Webster Online : sub·com·mu·ni·ty
Function: noun
: a distinct grouping within a community

Webster Online : sec·tion
Function: noun
11 a : one of the classes formed by dividing the students taking a course b : one of the discussion groups into which a conference or organization is divided

We just need something that makes sense for the standard install. If section doesn't work for an institution there needs to be a site_wide_pretty_name_parameter in addition to the one that a course administrator can set.

Subject=Class at MIT? That would be quite atypical. In dotLRN a subject is just a way of grouping classes.

---

Wow I just got stuck in a "group loop". I just added a subgroup to a subgroup to a subgroup to a subgroup of a class and started to get dizzy.

Fixing up 1 would be the easiest solution (EVERYTHING is a group and EVERYTHING can have subgroups). We will just have to worry about cleaning up various strings to reflect this.

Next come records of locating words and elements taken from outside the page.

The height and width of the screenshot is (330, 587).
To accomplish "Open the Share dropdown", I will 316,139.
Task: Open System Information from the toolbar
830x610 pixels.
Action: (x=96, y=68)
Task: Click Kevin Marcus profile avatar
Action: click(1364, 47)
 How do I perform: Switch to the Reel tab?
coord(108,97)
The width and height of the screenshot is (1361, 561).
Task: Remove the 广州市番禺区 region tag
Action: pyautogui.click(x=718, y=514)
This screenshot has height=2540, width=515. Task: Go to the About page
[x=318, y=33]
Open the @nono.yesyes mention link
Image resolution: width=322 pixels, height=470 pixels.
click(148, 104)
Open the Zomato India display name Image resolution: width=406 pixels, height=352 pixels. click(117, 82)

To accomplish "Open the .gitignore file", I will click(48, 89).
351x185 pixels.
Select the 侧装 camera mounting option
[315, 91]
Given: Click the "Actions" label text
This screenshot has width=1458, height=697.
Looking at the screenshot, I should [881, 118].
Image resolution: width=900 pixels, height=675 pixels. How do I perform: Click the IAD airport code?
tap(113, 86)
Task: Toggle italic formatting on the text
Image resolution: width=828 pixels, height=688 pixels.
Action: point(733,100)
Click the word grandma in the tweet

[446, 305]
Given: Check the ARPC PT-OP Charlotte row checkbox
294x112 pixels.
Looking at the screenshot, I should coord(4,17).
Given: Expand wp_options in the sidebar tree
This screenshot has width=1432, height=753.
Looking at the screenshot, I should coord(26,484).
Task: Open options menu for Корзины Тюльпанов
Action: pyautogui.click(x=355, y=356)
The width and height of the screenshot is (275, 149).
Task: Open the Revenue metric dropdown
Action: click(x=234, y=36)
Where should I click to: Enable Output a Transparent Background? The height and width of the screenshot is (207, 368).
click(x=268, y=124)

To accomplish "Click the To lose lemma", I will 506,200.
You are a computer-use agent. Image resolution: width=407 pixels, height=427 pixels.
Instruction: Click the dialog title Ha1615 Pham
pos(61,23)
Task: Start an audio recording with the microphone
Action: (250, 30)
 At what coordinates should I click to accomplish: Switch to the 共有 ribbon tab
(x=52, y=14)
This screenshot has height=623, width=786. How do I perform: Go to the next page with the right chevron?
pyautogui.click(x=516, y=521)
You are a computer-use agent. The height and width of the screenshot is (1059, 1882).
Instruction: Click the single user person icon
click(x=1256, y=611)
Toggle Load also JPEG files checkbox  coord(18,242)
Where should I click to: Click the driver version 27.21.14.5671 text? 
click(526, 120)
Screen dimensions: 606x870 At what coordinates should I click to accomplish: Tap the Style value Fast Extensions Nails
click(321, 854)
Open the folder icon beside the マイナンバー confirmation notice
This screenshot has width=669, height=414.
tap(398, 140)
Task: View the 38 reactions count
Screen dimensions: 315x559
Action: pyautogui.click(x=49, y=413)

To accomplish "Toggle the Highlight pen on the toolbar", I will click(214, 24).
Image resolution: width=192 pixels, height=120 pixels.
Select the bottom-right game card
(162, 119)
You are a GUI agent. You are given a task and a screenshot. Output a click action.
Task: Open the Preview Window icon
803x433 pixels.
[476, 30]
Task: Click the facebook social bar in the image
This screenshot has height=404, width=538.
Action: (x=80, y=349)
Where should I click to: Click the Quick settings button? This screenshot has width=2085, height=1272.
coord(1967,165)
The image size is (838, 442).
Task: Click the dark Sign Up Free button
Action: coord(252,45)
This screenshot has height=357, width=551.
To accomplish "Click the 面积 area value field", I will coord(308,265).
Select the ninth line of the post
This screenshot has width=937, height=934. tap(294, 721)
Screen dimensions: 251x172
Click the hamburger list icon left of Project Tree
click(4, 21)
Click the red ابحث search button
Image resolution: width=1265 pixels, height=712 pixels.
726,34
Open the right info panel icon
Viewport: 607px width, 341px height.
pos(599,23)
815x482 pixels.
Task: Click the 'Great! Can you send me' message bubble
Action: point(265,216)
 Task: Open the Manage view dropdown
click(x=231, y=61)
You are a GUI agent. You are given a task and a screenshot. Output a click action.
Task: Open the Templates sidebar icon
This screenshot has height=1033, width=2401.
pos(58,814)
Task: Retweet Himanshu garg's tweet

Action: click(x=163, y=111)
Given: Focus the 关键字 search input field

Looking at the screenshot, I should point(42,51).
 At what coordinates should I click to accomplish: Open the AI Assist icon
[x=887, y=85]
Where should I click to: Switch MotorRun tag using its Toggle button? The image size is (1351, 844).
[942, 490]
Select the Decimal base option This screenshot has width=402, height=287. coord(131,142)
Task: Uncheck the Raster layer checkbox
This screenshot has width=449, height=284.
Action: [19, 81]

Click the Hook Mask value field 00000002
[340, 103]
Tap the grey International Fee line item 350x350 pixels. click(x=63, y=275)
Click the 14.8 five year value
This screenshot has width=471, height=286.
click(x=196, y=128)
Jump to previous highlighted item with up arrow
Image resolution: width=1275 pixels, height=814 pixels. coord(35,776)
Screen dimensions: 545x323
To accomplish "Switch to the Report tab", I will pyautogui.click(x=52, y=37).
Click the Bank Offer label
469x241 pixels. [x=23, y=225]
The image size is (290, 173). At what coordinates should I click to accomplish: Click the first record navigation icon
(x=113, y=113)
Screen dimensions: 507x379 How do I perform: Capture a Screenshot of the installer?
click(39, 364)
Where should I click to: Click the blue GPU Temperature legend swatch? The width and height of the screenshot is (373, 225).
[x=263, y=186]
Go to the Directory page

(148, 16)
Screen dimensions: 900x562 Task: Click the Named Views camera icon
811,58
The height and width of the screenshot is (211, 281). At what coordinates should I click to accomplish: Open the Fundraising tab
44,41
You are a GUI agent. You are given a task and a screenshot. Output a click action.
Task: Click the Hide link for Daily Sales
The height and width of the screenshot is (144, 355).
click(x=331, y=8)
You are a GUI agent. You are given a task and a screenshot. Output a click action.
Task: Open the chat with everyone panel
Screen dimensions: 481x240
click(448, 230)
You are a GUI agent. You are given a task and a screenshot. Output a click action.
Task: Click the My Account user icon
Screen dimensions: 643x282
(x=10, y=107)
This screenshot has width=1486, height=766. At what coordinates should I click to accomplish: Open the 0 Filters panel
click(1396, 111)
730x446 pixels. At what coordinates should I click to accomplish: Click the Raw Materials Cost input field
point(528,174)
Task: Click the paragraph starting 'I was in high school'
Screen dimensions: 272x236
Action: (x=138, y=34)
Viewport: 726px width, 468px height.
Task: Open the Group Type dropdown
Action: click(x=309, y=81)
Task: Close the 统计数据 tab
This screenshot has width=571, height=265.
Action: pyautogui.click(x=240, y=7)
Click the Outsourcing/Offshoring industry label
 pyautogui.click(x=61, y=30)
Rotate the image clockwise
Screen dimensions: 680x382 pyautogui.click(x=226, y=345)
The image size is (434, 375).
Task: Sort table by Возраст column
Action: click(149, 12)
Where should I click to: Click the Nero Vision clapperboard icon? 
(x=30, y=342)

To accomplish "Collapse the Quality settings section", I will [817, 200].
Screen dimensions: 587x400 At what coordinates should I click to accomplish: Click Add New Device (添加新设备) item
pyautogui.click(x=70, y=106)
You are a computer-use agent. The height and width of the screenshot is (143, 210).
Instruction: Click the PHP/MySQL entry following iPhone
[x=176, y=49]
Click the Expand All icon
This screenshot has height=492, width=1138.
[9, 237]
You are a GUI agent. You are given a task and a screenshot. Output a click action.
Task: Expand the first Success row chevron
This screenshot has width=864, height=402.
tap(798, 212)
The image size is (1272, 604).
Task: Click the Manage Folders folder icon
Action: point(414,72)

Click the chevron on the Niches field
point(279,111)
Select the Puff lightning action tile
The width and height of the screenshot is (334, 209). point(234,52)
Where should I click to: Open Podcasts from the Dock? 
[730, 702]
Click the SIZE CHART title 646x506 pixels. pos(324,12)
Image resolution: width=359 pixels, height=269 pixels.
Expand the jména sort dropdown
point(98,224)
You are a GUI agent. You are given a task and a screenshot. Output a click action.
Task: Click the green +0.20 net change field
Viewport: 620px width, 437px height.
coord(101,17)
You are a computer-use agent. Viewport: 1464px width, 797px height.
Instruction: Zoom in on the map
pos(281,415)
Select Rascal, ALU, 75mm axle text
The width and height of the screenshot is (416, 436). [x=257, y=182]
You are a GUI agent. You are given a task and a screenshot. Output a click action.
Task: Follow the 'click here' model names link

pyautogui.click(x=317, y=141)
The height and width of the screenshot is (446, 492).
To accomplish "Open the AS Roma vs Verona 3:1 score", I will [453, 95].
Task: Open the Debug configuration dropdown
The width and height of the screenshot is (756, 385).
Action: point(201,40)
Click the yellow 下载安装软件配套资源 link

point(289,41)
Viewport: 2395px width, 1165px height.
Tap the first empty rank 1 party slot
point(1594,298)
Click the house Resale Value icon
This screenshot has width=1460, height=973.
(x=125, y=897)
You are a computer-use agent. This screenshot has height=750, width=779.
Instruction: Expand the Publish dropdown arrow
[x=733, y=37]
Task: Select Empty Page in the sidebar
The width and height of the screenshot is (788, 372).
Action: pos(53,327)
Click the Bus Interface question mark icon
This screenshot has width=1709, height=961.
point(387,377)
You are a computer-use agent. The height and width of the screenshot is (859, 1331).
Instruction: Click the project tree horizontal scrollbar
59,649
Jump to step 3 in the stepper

It needs to be clear that these ARE the key terms in dotLRN. These terms are what dotLRN is about and they need to be as clear (and general) as possible. If we do not have a clean nomenclature in this area we will add confusion to the dizziness caused by the infinite number of "subgroups" possible.

This might be a factor when we start to think about how to add additional organizational units to dotLRN 1.1 -> we will need more ways of "grouping groups" than just departments and subjects (which at the moment are not actual groups in the subsite sense) and we will need to bind certain roles to these groupings (e.g. departmental administrator can administer classes in a specific department... or faculty). The question is if we use the grouping structures already possible in dotLRN or think of something else. We need to start talking about this as soon as we solidify the 1.0 release (it is getting harder to find people willing to contribute funds for the second version of a product when the first version isn't even out the door).

So what is it going to be: 1, 2, or 3? We need to know so we can start posting bugs and patches for these changes. The optimal window for the dotLRN 1.0 launch is approaching fast.